* **Written problem**
Please reproduce every entry below character for character, keeping them in the same order.

* **Data records**
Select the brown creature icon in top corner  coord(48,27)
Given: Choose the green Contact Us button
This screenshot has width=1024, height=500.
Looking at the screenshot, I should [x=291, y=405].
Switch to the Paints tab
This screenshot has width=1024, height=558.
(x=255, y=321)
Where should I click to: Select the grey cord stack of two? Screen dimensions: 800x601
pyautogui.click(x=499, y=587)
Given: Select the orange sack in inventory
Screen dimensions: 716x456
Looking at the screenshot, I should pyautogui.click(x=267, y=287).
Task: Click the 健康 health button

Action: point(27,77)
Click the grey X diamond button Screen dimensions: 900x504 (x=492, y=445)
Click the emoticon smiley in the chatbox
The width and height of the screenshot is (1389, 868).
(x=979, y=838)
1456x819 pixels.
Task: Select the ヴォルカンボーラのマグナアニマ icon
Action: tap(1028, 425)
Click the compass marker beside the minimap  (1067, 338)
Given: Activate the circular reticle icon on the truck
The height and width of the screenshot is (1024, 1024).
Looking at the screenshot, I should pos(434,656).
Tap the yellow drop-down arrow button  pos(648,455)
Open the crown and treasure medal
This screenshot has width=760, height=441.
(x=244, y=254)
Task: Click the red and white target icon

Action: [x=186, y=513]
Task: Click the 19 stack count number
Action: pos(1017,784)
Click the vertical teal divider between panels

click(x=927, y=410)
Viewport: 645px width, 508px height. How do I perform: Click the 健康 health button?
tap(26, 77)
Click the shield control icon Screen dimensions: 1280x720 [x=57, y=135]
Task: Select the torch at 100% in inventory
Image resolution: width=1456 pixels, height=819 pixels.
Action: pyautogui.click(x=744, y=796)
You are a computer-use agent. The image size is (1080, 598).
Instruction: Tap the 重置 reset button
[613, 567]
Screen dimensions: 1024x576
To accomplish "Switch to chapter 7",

* **Answer to this exercise**
Select the brown creature icon in top corner  coord(48,27)
Given: Choose the green Contact Us button
This screenshot has width=1024, height=500.
Looking at the screenshot, I should [x=291, y=405].
Switch to the Paints tab
This screenshot has width=1024, height=558.
(x=255, y=321)
Where should I click to: Select the grey cord stack of two? Screen dimensions: 800x601
pyautogui.click(x=499, y=587)
Given: Select the orange sack in inventory
Screen dimensions: 716x456
Looking at the screenshot, I should pyautogui.click(x=267, y=287).
Task: Click the 健康 health button

Action: point(27,77)
Click the grey X diamond button Screen dimensions: 900x504 (x=492, y=445)
Click the emoticon smiley in the chatbox
The width and height of the screenshot is (1389, 868).
(x=979, y=838)
1456x819 pixels.
Task: Select the ヴォルカンボーラのマグナアニマ icon
Action: tap(1028, 425)
Click the compass marker beside the minimap  (1067, 338)
Given: Activate the circular reticle icon on the truck
The height and width of the screenshot is (1024, 1024).
Looking at the screenshot, I should pos(434,656).
Tap the yellow drop-down arrow button  pos(648,455)
Open the crown and treasure medal
This screenshot has width=760, height=441.
(x=244, y=254)
Task: Click the red and white target icon

Action: [x=186, y=513]
Task: Click the 19 stack count number
Action: pos(1017,784)
Click the vertical teal divider between panels

click(x=927, y=410)
Viewport: 645px width, 508px height. How do I perform: Click the 健康 health button?
tap(26, 77)
Click the shield control icon Screen dimensions: 1280x720 [x=57, y=135]
Task: Select the torch at 100% in inventory
Image resolution: width=1456 pixels, height=819 pixels.
Action: pyautogui.click(x=744, y=796)
You are a computer-use agent. The image size is (1080, 598).
Instruction: Tap the 重置 reset button
[613, 567]
Screen dimensions: 1024x576
To accomplish "Switch to chapter 7",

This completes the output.